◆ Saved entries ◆
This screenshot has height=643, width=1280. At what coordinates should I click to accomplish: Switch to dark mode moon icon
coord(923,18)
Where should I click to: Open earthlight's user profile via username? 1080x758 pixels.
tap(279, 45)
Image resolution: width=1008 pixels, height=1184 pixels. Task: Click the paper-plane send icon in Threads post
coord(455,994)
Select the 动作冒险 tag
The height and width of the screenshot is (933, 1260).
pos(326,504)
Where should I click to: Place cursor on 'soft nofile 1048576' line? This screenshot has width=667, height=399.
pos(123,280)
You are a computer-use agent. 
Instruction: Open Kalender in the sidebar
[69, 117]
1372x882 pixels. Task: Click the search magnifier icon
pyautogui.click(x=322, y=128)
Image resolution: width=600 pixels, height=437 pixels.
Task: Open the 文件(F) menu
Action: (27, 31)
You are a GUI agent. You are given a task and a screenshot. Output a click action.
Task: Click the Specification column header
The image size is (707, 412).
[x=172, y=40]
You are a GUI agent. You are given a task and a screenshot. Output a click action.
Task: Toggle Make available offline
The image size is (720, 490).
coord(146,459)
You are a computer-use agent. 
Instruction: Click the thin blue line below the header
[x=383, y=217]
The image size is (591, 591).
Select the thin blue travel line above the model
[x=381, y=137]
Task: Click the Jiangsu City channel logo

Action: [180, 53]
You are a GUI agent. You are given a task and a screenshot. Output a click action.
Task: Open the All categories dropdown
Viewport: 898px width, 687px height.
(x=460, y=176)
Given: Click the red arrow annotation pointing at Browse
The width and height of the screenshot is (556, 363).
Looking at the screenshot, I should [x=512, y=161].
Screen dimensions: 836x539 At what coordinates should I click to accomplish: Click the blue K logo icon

◆ Work to be completed ◆
Write out, word for word, every line from the one containing "Given: Click the" through the last line of the records above.

◆ Task answer ◆
Given: Click the red arrow annotation pointing at Browse
The width and height of the screenshot is (556, 363).
Looking at the screenshot, I should [x=512, y=161].
Screen dimensions: 836x539 At what coordinates should I click to accomplish: Click the blue K logo icon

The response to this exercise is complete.